Remembering father today on his birthday, I can’t help but reflect on his early years. Born in 1911 in Massachusetts from two people who had been born and raised in Ireland, a colony from which they fled for a better life. When I think about decolonizing my mind, I remember my Irish grandparents. They struggled to make a life for their six children born in the new world, but in March 1918 his mother contracted the Spanish flu and died that spring. Dad was still six.
He seemed traumatized the rest of his life and struggled to find his way, fluctuating wildly from joyous celebrations of the wonders of life to dark and dreary reflections on the miseries and sorrows of the world. He did his best but was tortured by the elusiveness of truth, beauty, and kindness that he felt were what made life worth living. He burdened me with his depressed, alcoholic despair and hopelessness.
He also instilled in me a hunger and satisfaction with the wonders of the world that feed the soul. Despite his inclinations to surrender to the seductions of suicide, he stayed alive until 74, bolstered by the love of a devoted partner and three loyal children. And inspired and perhaps released by my personal transformation he too lived his last years in a way that felt as if he had returned home in peace to be his true self. He went out with a burst of glory, finding the peace and courage to write poetry in his final years as he had always imagined himself doing.
Today millions of people are dying once again from a global pandemic. I can only imagine the suffering. And I know from my family experience how much the deaths affect countless others, for generations. We need to help each other more than ever to recover from this horrific tragedy, not returning to the old normal, but finding growth and transformation in our lives. How? By feeding each other’s hungry souls.

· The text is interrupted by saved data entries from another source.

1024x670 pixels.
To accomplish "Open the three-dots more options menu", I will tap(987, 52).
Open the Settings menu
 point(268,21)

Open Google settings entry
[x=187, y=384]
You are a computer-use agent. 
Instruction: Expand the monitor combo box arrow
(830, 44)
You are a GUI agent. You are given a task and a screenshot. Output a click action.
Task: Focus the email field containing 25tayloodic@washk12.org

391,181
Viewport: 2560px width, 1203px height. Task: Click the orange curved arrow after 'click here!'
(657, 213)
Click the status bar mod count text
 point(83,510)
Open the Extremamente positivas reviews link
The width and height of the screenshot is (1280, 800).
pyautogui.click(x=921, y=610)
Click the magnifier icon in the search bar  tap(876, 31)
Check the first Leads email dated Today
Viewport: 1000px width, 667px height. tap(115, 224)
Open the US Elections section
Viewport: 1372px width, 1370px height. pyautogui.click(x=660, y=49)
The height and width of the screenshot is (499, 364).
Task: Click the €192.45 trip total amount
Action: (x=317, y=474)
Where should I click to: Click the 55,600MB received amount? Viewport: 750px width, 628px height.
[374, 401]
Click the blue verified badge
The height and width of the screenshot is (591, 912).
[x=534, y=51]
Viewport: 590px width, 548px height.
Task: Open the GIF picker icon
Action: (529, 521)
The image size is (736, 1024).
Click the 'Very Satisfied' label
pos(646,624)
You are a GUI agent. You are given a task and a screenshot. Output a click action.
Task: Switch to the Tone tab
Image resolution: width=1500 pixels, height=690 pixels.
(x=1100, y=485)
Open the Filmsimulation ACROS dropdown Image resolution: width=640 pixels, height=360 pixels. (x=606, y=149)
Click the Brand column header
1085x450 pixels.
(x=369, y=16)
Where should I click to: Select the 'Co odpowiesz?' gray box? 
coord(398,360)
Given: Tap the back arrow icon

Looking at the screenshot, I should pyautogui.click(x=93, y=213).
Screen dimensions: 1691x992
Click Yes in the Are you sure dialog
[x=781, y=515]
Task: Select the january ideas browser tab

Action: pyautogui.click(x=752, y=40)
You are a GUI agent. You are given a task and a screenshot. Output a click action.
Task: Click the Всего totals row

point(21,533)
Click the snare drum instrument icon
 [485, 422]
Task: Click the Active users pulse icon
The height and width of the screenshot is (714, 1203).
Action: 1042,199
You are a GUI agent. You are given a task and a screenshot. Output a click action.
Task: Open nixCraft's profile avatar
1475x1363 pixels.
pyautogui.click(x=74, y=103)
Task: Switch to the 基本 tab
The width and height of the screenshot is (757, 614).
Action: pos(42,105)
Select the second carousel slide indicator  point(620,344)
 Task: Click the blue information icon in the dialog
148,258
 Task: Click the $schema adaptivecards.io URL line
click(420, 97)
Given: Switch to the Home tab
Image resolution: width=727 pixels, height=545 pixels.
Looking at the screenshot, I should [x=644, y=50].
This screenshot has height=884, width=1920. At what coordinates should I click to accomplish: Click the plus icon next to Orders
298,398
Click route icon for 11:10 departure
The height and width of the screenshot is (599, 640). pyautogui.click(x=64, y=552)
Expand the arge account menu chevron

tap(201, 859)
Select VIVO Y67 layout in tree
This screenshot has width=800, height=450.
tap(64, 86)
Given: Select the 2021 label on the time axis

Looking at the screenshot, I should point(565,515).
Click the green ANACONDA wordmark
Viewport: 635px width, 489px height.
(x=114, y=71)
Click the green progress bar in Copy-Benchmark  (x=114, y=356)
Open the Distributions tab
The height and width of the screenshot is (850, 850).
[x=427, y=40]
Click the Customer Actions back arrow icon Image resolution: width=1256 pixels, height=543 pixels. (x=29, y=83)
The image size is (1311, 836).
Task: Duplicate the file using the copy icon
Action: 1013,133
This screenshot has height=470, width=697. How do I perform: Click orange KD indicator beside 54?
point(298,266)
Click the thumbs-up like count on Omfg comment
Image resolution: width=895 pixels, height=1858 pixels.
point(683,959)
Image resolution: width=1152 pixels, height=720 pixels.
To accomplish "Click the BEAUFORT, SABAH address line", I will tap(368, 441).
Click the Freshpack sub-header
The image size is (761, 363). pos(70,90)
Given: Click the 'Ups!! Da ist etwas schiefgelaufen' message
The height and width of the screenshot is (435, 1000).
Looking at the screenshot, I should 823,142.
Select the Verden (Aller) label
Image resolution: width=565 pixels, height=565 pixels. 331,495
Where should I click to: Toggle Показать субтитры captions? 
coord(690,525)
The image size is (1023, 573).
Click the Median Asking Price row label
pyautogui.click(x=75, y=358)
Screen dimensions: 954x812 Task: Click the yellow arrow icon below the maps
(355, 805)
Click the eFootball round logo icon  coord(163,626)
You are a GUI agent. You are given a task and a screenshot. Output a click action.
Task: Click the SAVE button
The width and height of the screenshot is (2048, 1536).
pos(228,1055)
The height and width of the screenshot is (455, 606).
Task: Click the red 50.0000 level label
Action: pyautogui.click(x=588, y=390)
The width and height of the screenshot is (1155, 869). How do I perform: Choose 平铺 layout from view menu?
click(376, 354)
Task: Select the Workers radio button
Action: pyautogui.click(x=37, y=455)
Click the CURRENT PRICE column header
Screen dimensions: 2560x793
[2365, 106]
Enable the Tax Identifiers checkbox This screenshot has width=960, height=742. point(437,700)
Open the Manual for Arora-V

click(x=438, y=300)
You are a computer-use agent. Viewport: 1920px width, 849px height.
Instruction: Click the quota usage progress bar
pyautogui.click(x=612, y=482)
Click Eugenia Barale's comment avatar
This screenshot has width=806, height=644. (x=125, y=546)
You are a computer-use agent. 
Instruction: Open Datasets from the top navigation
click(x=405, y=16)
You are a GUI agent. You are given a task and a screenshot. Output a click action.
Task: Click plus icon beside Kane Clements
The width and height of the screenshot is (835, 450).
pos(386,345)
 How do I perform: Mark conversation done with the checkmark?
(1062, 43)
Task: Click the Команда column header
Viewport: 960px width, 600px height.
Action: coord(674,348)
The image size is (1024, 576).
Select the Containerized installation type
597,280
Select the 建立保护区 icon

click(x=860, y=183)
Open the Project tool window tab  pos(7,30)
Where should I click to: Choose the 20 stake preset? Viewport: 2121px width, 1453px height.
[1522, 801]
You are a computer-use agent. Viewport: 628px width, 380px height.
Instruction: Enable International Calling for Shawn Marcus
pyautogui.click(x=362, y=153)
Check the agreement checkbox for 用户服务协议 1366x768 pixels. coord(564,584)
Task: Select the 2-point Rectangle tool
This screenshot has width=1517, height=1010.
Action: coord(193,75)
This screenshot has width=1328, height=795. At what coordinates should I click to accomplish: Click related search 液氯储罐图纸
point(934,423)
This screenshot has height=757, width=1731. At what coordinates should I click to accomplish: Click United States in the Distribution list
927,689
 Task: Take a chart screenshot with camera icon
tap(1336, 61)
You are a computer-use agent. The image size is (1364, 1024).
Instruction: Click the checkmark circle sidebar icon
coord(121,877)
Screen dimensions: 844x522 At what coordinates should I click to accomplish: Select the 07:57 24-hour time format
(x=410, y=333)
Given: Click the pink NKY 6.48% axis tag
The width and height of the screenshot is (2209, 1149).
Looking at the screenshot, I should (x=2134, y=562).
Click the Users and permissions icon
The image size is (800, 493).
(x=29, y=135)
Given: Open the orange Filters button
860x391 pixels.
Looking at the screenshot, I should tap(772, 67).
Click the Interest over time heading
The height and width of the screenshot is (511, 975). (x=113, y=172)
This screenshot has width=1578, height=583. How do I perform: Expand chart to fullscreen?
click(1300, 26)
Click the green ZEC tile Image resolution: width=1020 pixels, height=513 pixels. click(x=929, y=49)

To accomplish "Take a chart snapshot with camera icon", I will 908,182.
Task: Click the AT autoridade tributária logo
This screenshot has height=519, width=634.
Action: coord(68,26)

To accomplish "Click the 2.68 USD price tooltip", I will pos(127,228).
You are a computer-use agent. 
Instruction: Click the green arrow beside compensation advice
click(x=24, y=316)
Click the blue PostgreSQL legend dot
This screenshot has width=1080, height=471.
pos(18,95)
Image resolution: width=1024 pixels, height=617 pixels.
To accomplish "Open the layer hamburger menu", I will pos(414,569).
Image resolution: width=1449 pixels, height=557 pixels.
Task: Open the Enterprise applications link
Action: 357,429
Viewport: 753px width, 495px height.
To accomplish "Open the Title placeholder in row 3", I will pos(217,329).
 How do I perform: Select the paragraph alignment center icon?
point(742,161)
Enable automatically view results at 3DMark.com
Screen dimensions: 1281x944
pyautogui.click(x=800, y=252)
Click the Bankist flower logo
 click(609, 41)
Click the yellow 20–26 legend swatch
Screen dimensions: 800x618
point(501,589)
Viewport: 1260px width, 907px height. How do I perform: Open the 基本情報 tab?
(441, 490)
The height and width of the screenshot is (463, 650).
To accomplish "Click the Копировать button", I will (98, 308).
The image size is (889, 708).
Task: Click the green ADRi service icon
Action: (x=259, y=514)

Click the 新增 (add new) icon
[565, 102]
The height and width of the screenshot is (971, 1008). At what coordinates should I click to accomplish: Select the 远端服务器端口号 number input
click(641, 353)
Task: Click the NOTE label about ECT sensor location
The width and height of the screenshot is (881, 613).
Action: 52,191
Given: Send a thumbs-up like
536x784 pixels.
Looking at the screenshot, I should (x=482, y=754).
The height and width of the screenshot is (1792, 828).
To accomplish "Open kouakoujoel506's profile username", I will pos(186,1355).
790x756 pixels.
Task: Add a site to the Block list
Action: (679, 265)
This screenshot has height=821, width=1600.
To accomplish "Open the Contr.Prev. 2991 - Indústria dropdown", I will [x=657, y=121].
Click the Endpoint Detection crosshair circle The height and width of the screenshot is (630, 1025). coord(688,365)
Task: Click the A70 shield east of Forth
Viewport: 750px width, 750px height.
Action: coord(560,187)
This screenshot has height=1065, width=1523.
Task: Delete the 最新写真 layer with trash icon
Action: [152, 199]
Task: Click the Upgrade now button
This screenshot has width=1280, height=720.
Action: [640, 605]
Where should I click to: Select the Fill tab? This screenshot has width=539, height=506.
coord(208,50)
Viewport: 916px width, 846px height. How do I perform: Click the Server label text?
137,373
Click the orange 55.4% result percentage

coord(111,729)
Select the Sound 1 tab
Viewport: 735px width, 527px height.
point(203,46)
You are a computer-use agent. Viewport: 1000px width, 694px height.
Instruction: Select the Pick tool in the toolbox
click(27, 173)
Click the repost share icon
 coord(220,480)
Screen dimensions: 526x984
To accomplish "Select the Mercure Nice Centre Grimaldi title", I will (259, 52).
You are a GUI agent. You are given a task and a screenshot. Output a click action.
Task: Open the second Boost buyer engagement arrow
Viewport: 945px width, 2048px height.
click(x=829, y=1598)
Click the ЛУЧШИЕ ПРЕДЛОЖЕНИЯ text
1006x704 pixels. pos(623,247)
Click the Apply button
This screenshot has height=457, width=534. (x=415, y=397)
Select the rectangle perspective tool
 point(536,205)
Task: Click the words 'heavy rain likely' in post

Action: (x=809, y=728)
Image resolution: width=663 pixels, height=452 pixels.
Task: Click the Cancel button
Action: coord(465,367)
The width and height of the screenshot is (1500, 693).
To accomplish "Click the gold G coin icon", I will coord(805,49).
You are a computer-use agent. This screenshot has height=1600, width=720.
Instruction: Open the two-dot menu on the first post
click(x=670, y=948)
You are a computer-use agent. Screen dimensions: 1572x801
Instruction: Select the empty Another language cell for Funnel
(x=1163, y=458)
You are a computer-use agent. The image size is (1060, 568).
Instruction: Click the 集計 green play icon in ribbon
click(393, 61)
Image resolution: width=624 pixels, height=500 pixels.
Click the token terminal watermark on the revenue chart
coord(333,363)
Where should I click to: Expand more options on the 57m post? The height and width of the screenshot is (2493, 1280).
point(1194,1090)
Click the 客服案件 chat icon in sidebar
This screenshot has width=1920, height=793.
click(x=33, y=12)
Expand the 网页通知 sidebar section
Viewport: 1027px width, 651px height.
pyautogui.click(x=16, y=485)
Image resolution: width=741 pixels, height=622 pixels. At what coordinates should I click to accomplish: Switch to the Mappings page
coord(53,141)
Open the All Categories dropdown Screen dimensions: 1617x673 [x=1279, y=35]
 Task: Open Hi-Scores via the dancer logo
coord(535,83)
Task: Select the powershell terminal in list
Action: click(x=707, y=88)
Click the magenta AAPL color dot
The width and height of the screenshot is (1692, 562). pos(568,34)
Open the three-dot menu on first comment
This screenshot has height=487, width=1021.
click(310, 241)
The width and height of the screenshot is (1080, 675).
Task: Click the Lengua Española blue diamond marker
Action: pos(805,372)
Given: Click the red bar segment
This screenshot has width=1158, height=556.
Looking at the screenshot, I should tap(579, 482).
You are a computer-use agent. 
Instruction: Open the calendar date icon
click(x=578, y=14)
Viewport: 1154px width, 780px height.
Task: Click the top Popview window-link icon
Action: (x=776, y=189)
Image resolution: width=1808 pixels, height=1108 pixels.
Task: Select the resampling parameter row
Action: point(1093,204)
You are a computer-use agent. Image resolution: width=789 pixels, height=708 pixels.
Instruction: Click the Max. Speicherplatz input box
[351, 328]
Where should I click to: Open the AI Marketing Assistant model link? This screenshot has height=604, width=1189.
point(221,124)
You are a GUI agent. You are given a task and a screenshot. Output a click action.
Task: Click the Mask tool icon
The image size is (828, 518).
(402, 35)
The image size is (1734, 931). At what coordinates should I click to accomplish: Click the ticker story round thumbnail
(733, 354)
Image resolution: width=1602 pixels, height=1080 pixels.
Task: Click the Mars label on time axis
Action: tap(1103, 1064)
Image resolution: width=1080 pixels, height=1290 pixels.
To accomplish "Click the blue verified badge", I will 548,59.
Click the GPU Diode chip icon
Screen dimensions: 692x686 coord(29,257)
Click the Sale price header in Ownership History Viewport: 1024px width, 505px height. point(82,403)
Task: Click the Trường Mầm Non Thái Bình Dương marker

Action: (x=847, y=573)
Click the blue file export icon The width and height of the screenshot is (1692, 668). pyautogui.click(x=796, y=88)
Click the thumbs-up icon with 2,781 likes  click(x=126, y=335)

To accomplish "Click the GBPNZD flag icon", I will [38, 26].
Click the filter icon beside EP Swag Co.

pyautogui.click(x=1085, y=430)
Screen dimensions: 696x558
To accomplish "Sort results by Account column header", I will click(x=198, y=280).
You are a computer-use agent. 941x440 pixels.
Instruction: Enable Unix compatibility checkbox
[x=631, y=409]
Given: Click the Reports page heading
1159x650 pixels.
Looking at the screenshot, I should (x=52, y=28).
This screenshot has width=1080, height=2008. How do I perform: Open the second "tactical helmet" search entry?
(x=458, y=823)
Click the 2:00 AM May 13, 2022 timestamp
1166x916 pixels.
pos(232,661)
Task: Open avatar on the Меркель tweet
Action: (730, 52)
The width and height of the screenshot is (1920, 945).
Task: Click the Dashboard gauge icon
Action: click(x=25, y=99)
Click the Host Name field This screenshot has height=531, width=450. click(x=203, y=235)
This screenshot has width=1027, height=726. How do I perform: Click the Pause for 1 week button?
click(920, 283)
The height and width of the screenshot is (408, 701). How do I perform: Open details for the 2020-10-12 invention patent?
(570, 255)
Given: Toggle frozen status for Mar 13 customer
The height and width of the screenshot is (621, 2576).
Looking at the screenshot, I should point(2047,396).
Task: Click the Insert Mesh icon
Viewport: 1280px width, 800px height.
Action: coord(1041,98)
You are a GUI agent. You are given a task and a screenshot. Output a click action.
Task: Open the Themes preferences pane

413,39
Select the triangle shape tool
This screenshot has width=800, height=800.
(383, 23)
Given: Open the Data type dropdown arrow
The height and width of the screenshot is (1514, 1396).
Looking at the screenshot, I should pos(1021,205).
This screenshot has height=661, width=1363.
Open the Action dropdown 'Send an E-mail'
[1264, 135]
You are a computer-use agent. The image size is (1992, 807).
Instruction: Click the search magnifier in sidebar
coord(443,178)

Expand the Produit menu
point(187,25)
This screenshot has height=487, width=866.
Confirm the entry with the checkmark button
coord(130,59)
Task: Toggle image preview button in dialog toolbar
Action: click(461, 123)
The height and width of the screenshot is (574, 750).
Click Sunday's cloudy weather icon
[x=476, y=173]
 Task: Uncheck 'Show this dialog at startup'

My father was helped by many people. His was the only Irish family in a neighborhood of Eastern European Jews, and his friends brought him home for dinner. Their mothers couldn’t give him his lost mother, but they could give him their food and feed his hungry soul. His hurt little spirit was nourished as he sat and ate with their families around the kitchen table. I learned about this because he called this “dream food” and once a week we had to walk to the Jewish deli to get his smoked fish, matzo ball soup and other delights.
If you don’t what to do to relieve the suffering all around you, just do what you can. My golden retriever makes it clear that the way to the heart is through the stomach. Let’s feed each other and nourish each other’s souls.